What are the 4 main components of Nonviolent Communication?
According to Marshall Rosenberg, the NVC process is based on 4 basic principles: Observation, Feeling, Need, and Request (OFNR).
Observe the situation objectively without judging, evaluating, or interpreting it.
Example: One of your employees is regularly late for work.
Acknowledge and express how you feel about the same situation, both positively and negatively.
Example: As a manager, you feel angry, frustrated, and impatient when you see these frequent delays when you make your floor rounds.
Identify one by one the needs that are at the source of each feeling.
Example: You realize that anger comes from a need to be respected. Frustration and impatience may, for example, stem from a need to be in control without depending on someone else.
Express the request clearly, concretely, and positively to meet the relevant needs. It is important not to make demands here, as the person may close down.
Example: You can start by telling the employee that you notice that he or she is often late and that this makes you feel disrespected. Then tell them that you would like to take the time to discuss the situation with them because you need to understand and that you would like them to be at their desk when you make your daily rounds.
How to develop Nonviolent Communication at work? Best practices to adopt
Encourage regular, clear, and open communication within the company by applying the OSBD principles.
Express your gratitude to employees; show them that you recognize and appreciate their work (especially when it is well done!).
Encourage active and empathetic listening.
Facilitate communication between different teams and hierarchical levels.
Use the language of compassion and positive vocabulary to express your point of view.
Use "I" to express yourself ("I feel that", "I feel"), rather than "You" ("You are like that", "You did that") or "We" which makes everyone feel like they are judging the person ("We think you are acting the wrong way").
If a conflict situation arises, create a dialogue rather than letting things drag on and get worse, again based on the 4 OSBD principles.
Respect the human needs of employees.
Put yourself in the shoes of others and try to understand before you judge.
Always be courteous.
Encourage mutual support rather than individualism.
Expressing disagreement using the DESC method
When practicing NVC, it is also a matter of knowing how to say in the right way that you disagree when this is the case.

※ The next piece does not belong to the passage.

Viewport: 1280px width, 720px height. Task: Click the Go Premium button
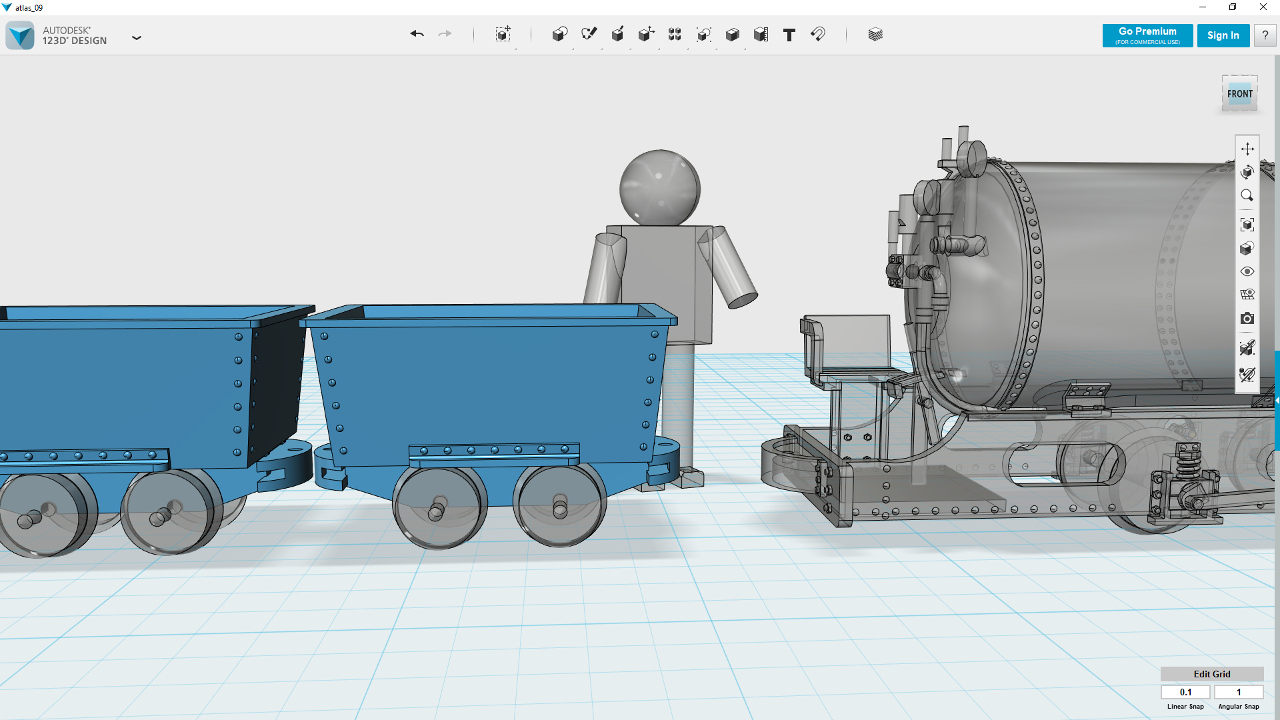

For this, the DESC method (Describe, Explain, Specify, and Conclude) is used, which is similar to the OSBD concept. It includes 4 steps:
This step is the same as for the OSBD. It is about describing the situation based on concrete facts (no judgment or advanced opinion).
Context: I notice that the repair of this machine has still not been completed, even though the delivery of a hundred products is scheduled in a few days.
This step is the same as for the OSBD, i.e., expressing feelings about the situation and always taking care to speak in the "I" voice.
Context: I feel annoyed and stressed because I am in charge of ensuring that everything works and that the delivery is ready on time.
Suggest ways to improve the problem. The goal here is to find a solution that both parties can agree on.
Context: What solutions do you propose so that we can solve this problem together?
Once both parties agree on the most appropriate solution, conclude positively.
Context: You can make it a priority to repair this machine so that production can resume as soon as it is done. This way, the order can be delivered on the date agreed upon with the customer.
Good to know:
It is important to apply the OSBD and DESC methods one-on-one and not in public. This will make your interlocutor more comfortable and open to discussion.
Because know-how and interpersonal skills go hand in hand, the managers must first integrate the principles of NVC to be able to transmit them to the employees and thus create a benevolent work environment. Learning to communicate in a caring manner is an integral part of good management coaching.